>> Start
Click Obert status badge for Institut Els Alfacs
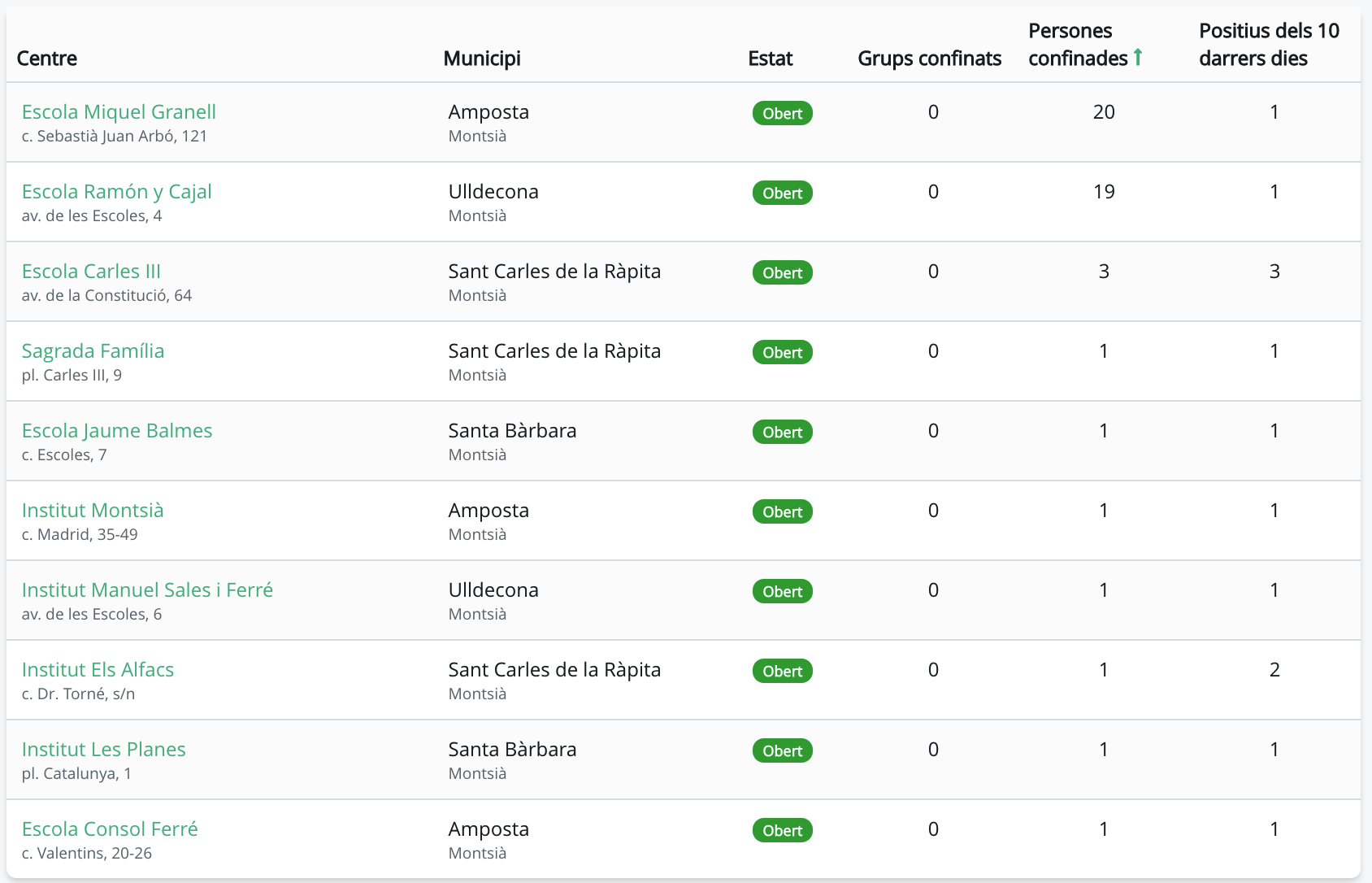The height and width of the screenshot is (883, 1372). tap(782, 672)
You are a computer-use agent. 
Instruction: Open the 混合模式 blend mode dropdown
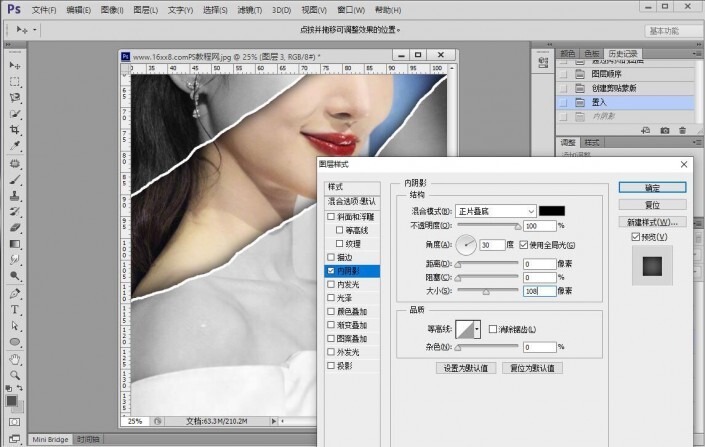click(496, 211)
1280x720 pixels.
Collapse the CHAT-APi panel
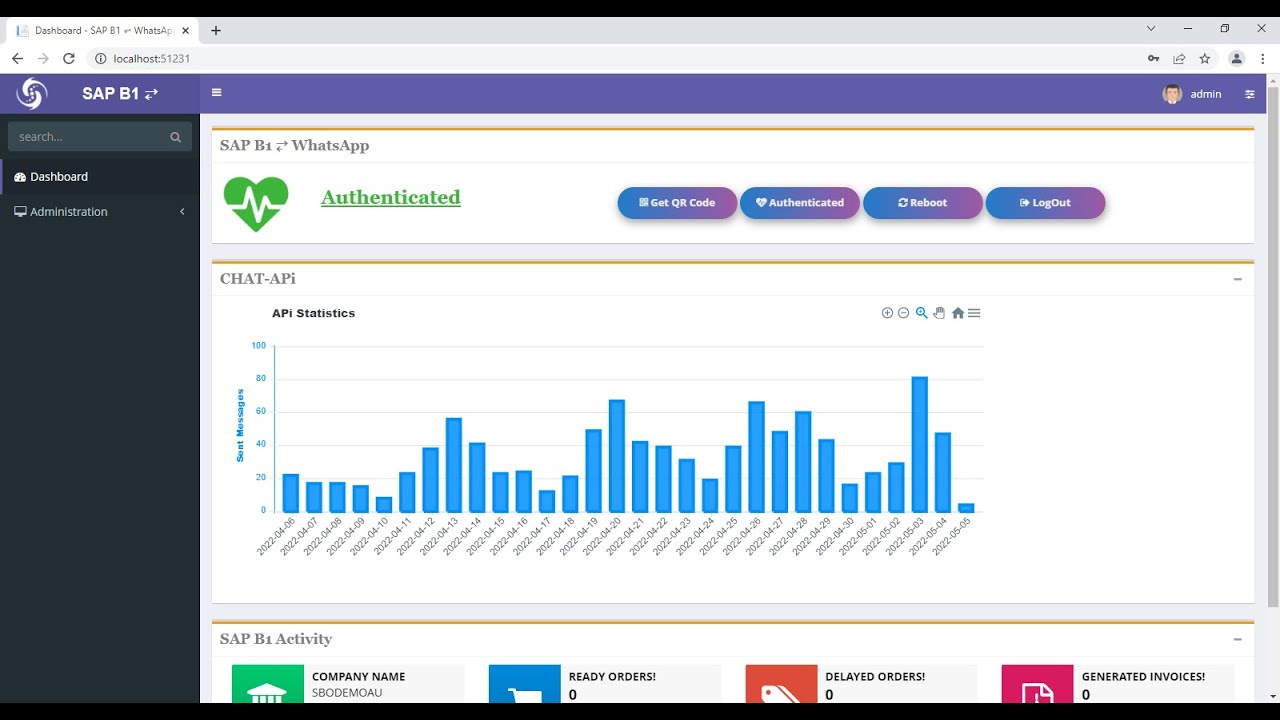coord(1238,279)
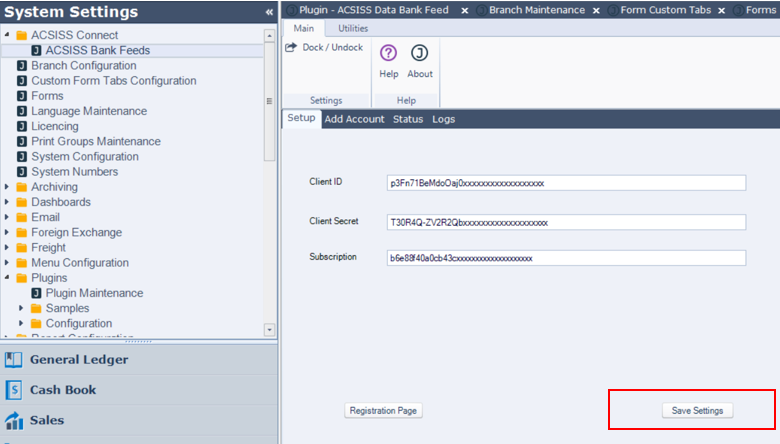This screenshot has height=444, width=780.
Task: Collapse the ACSISS Connect folder
Action: coord(8,35)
>> End
Write out the listing above line for line, exactly as it appears, and leave out the pictures.

Right answer =>
Click Obert status badge for Institut Els Alfacs
The height and width of the screenshot is (883, 1372). tap(782, 672)
You are a computer-use agent. 
Instruction: Open the 混合模式 blend mode dropdown
click(496, 211)
1280x720 pixels.
Collapse the CHAT-APi panel
coord(1238,279)
This screenshot has height=444, width=780.
Task: Collapse the ACSISS Connect folder
Action: coord(8,35)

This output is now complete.